Wednesday, July 13, 2005


18:6 IST
The Ministry of Information & Broadcasting has formulated a policy on expansion of FM radio broadcasting services through private agencies (Phase-II). As in the Phase-I policy, the objectives of Phase-II shall be to attract private agencies to supplement and complement the efforts of All India Radio by operationalizing radio stations that provide programmes with local content and relevance, improve the quality of fidelity in reception and generation, encouraging participation by local talent and generating employment.
Some of the salient features of the Policy are as under:
Permission shall be granted on the basis of One-Time Entry Fees (OTEF) quoted by the bidders (Closed Tender System). The Ministry of I&B would separately issue detailed tender notice in due course enabling the interested parties to participate.
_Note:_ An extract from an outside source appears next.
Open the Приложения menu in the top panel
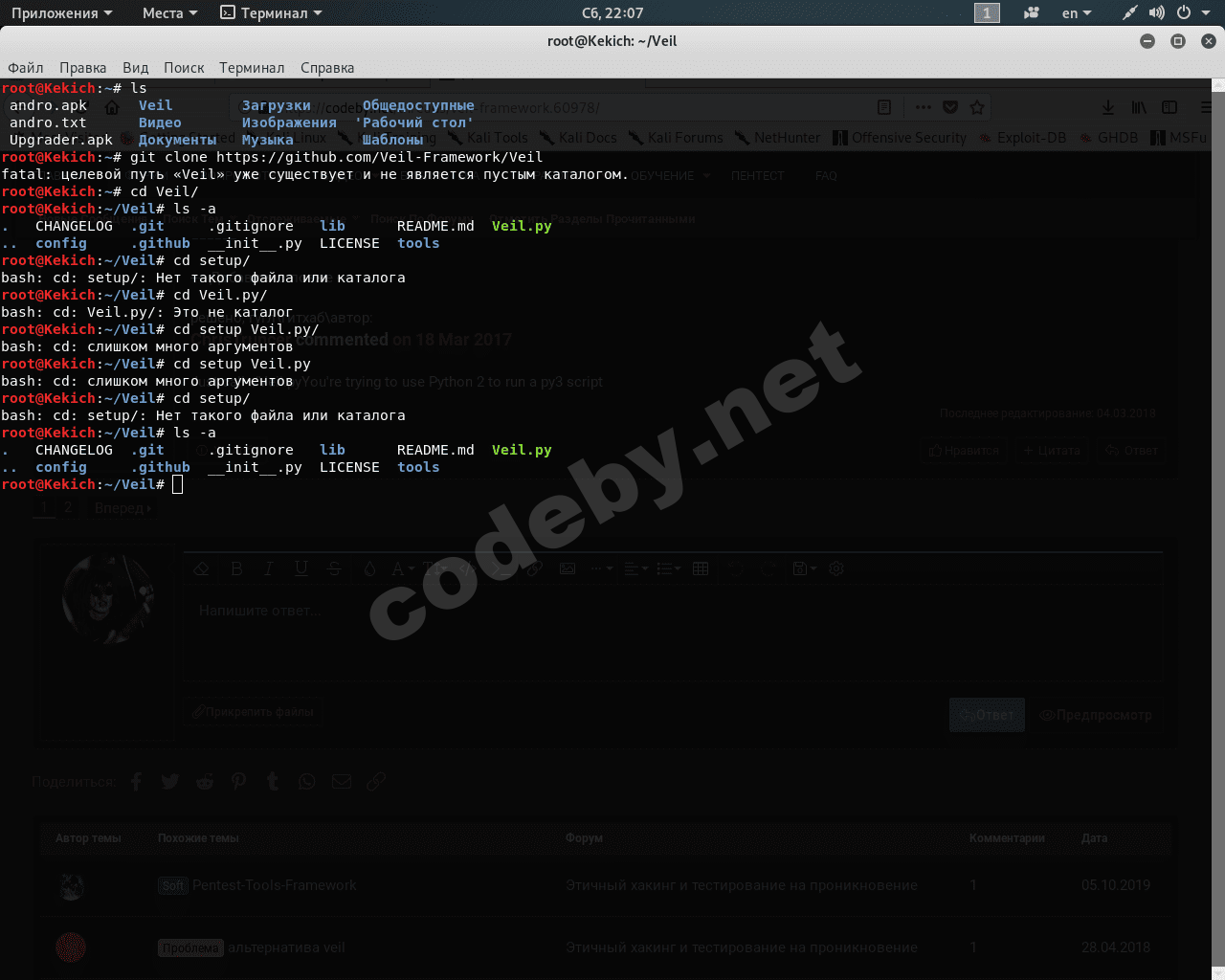This screenshot has height=980, width=1225. click(61, 12)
The process of granting permission for new participants under Phase 2 shall consist of two rounds. The first round shall be for pre-qualification and only applicants qualifying in accordance with prescribed eligibility criteria given at item no. 3 below will proceed to the next round for making financial bids for specific channels in different cities.
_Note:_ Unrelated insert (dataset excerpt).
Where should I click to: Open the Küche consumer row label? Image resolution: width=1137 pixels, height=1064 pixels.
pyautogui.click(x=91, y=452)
Participants of Phase 1, who exercise their option to be considered for Phase 2, including those licensees who are eligible for automatic migration for channels already operationalised by them, shall be eligible to be considered for the pre-qualification round for fresh tendering under Phase 2, subject to their fulfilling the prescribed eligibility criteria.
Only Companies registered under the Indian Companies Act, 1956 shall be eligible for bidding and obtaining permission for FM Radio channels.
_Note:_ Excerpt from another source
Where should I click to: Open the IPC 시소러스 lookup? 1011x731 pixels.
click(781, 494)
Bidding will be conducted at Delhi, Mumbai, Kolkata and Chennai for the respective four regions of the country with dates fixed at weekly intervals. Since companies will be eligible to participate in bidding for channels in all the four regions, their financial competence shall be assessed on the basis of the following indicative criteria:
o Minimum Net Worth required for one channel per center in all regions:
§ D category Centers: Rs. 50 Lakhs.
§ C category Centers: Rs. 1 Crore.
§ B category Centers: Rs. 2 Crore.
§ A or A+ category Centers: Rs. 3 Crore.
§ All Centers: Rs. 10 Crore.
o However, each company may intimate in writing the maximum number of channels in different categories of cities it desires to bid for and its eligibility will be determined accordingly. In case the applicant does not wish to intimate these details, the applicant company should have the minimum net worth of Rs. 10 Crore.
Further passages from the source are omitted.